Interns sent text messages in the hallway and

more than one person swears they saw a ghost.

Eventually, after eight hours of shooting

it was time to wind down and go home.

The nail on Jon’s left thumb was painted blue, the other was painted pink. He hitched his bags over his shoulder with a flourish and got into his car, a Checker Marathon built the year before the Kings Theatre closed.

A light rain fell as the crew stood outside with their facemasks around their necks. Passing them on the sidewalk, an elderly woman covered in burn scars stopped and asked if they were renovating the old theater.  They responded, “Sorry, just shooting a movie.”

“Oh,” she said wistfully, “That’s too bad.  It was such a beautiful theater.” She asked if it was still beautiful and they told her it was.


About ez

My predilection for striped leotards may be genetic. View all posts by ez

5 responses to “The Kings Theatre

  • Roni

    I’m ambidextrous.

  • danskane

    Hmmm. Makes me think of Janice. I cannot wait to see her again. And another thing too.

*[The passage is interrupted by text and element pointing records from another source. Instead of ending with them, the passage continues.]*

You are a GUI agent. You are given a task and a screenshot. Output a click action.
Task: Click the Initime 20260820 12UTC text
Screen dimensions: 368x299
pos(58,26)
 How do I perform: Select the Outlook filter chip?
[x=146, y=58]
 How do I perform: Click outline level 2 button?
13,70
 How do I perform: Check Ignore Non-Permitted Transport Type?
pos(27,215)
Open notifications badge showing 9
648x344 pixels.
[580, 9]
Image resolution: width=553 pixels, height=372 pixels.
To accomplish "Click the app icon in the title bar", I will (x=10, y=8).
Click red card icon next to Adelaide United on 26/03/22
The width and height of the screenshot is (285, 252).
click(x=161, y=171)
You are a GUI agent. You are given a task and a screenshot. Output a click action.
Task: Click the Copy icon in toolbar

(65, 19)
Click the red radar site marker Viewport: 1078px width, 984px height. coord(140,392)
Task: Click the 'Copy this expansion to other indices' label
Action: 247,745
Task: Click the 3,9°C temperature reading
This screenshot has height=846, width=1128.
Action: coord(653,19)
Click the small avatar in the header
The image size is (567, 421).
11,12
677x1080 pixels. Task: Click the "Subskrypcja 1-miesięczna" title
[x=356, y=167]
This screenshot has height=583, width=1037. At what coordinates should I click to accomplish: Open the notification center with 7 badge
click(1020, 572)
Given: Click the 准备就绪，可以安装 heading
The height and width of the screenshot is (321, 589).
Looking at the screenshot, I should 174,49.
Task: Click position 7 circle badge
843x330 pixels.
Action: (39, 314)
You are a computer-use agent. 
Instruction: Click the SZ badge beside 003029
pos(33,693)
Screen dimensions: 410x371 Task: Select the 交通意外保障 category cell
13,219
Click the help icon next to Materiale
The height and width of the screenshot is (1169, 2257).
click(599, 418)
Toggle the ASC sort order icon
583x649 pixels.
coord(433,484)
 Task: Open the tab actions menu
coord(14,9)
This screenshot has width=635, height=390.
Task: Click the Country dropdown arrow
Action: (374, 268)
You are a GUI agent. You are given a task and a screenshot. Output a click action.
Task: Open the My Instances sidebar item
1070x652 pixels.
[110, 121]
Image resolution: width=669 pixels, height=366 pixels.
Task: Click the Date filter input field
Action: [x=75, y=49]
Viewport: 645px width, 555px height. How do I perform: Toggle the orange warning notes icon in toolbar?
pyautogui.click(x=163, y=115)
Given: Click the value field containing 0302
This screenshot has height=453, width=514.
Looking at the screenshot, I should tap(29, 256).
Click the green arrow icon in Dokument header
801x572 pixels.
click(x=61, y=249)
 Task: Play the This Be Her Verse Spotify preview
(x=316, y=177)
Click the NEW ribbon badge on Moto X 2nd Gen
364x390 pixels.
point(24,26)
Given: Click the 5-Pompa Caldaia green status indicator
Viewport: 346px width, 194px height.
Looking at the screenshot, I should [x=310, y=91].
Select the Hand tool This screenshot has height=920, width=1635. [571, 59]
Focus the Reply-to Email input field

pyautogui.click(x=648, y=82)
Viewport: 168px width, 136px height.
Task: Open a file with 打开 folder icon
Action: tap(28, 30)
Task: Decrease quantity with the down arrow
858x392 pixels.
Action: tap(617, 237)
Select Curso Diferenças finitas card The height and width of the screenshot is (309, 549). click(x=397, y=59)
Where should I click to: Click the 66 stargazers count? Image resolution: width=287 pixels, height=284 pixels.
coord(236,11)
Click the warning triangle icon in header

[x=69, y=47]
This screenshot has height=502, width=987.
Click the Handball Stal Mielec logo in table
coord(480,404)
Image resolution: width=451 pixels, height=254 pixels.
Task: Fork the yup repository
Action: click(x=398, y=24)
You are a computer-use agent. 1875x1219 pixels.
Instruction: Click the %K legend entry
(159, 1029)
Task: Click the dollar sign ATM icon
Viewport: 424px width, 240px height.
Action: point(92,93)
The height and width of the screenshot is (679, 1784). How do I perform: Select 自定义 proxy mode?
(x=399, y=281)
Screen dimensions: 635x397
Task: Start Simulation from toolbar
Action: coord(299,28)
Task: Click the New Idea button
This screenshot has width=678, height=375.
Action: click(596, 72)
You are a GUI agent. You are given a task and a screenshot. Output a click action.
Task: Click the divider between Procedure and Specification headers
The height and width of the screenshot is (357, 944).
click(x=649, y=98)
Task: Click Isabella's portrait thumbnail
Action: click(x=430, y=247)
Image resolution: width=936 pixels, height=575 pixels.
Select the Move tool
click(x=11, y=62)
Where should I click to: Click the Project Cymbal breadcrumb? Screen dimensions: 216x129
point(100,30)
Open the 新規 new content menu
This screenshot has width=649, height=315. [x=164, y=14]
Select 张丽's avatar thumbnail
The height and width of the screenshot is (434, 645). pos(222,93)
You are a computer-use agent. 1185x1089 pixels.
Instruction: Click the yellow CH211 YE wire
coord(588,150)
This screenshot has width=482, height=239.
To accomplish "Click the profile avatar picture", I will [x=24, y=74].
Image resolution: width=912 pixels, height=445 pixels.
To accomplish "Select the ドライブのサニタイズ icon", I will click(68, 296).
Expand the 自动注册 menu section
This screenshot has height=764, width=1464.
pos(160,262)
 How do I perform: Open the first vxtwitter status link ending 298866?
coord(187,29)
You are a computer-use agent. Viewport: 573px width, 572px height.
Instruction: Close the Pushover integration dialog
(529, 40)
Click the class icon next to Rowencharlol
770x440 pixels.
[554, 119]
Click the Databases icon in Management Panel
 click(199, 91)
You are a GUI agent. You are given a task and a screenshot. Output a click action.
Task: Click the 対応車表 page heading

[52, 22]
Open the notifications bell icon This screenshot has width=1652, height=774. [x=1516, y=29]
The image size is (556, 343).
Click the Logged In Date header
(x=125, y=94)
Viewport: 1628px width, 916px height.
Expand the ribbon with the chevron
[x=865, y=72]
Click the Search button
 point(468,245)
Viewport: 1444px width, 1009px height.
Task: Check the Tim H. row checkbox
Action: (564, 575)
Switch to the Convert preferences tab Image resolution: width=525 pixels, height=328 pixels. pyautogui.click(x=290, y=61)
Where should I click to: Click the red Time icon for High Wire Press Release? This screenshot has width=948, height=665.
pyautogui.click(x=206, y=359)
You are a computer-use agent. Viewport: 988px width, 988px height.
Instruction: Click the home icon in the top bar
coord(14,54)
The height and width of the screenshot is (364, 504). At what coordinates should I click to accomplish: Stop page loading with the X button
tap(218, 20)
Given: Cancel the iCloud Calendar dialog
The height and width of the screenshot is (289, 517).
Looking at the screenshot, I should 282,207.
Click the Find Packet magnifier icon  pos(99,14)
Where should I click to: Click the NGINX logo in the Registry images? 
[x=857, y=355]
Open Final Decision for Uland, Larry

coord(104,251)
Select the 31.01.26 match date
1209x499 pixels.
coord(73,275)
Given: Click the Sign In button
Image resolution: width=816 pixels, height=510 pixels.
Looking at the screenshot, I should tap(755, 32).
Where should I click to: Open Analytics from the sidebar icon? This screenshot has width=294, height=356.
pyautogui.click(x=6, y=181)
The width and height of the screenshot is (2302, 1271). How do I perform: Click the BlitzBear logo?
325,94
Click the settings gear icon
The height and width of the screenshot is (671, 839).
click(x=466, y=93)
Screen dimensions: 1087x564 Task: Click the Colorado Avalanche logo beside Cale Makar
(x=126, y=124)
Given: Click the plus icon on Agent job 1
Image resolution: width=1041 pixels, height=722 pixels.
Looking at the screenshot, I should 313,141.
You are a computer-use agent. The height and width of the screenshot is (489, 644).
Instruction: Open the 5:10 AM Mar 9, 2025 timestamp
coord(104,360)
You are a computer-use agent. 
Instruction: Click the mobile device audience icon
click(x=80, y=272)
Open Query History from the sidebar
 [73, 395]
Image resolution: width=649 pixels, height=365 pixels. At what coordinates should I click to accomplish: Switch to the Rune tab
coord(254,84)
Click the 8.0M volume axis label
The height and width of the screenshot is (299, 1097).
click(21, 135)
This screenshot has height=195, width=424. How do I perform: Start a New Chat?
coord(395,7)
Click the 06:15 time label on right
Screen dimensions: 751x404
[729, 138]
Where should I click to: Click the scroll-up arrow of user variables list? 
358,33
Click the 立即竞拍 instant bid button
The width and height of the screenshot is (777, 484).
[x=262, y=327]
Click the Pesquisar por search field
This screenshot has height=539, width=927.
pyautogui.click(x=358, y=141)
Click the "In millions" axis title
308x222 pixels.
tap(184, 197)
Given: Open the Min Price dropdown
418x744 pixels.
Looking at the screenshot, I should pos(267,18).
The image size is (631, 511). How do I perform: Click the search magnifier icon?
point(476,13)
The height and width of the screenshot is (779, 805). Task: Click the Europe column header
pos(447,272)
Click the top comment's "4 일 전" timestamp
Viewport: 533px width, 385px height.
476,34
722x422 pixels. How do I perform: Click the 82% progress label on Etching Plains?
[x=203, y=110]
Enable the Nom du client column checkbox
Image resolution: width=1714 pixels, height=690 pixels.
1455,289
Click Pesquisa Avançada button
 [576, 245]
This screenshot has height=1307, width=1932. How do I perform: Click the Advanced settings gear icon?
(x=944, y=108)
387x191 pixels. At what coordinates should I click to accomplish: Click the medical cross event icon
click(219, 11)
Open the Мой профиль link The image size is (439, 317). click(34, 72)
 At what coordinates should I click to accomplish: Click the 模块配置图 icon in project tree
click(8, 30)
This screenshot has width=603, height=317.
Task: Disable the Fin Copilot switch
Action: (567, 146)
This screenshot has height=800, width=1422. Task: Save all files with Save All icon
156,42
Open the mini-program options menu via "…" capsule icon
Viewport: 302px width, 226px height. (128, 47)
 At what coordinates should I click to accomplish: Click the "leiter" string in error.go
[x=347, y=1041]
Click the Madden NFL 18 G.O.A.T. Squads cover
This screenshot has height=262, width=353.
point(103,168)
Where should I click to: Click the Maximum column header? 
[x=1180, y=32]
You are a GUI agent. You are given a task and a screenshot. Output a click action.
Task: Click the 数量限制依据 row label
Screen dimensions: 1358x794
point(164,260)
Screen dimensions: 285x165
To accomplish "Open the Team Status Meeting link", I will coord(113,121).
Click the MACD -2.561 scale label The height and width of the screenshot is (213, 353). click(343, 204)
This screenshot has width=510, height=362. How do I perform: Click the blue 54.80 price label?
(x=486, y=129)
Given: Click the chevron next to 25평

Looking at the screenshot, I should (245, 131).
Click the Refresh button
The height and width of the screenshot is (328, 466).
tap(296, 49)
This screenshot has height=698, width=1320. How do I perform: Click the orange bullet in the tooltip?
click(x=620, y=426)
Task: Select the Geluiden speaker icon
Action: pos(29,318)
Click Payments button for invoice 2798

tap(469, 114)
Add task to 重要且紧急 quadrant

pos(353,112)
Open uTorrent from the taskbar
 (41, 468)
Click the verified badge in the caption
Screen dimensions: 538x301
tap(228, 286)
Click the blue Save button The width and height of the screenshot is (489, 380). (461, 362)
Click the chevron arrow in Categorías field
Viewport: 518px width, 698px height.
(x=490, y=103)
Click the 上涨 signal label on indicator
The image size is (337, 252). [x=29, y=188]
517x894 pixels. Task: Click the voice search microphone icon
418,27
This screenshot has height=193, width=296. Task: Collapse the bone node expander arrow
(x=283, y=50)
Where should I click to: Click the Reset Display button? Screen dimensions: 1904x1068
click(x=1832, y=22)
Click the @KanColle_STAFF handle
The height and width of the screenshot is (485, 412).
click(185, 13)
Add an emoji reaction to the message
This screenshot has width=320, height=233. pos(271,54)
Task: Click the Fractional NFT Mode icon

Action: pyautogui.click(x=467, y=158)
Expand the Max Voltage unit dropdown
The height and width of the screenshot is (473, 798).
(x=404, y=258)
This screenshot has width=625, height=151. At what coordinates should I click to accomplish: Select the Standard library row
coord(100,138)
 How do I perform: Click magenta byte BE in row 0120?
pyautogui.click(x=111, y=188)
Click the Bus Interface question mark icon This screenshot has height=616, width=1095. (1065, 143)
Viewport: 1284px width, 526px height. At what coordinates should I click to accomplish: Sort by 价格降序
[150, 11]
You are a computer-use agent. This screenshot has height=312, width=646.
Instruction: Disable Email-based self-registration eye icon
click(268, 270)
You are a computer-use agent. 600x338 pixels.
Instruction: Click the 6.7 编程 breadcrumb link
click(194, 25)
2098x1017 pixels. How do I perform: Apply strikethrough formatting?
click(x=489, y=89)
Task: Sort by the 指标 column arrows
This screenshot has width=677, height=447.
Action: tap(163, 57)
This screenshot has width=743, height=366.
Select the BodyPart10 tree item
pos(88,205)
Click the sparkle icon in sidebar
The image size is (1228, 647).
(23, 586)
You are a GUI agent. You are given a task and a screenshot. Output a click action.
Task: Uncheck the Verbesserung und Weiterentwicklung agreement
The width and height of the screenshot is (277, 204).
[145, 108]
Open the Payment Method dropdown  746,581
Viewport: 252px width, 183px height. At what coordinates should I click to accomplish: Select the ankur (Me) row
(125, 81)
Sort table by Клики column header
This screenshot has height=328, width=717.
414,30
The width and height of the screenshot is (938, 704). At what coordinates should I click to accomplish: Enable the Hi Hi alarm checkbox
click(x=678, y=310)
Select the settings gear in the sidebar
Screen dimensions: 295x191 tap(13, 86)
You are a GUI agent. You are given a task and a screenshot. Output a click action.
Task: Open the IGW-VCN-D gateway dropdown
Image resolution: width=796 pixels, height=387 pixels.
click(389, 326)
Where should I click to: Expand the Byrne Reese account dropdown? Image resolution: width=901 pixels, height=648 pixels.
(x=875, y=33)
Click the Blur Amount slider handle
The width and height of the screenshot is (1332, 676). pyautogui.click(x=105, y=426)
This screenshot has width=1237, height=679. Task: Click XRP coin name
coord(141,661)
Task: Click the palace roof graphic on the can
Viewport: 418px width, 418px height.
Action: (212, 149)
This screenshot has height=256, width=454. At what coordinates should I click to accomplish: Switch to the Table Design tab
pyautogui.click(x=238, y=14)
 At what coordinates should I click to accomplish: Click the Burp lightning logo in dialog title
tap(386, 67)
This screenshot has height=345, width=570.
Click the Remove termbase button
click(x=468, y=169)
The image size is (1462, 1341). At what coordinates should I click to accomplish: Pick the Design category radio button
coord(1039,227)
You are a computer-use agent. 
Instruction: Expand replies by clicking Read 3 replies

    I can’t get over how much this place looks like the Nutec theatre the day I first saw it in 1981. It was my first really large project as an architectural designer. My job was to restore the place to a new use planned by the then Philadelphia mayoral hopeful, The honorable John Street. All 55,000 square feet were done up in a manner strangely similar to this place.

    The big difference was that I was a crew of one on a federally funded grant to try and build something of meaning to the millions of north philly blacks who loom large as Philadelphia’s largest (90%?) potential voting block. Yeah, and I only got the job of designing it because the architect my boss, Noel Mayo, had hired totally fucked up all of the construction documents – making the contract impossible to let out, let alone negotiate in any serious way.

    So, working in Noel’s creative direction, I finished the design to rebuild the place as a 5 level entertainment complex. Bar, restaurant, dance club, movie theatre, and performing arts theatre. It took me about 3 months. At $25 an hour…for every hour, I felt like I was the best paid industrial design grad in the world. I might have been. I was worth it twice over. Only because I had been a building contractor and knew what I was drawing was to be.

    It did get built years after I completed the construction documents and assisted John Street in securing contractually viable bids / awards.

    And then, through ways and means I really do not know, the place became run down and finally closed again. A failed attempt to “do something” for Philly’s urban poorest. I never saw it completed. Too busy surviving.

  • meg

    Wish the theatre could be restored. Cost too much I imagine, especially now, in this economic environment, but if it was… can you imagine seeing a show there? The ghosts of all the shows past lingering in the wings.

  • Barbara Fitzgerald

    – Am I the only one in love with this space as is and would be sad to see it restored?. It makes the imagination and emotions stir in new ways. It’s haunting, wistful, full of things forever gone. I want to be there. Alone. At night. A cold night when you can see your breath. Lots of noises far in the distance – maybe upstairs, maybe from the past.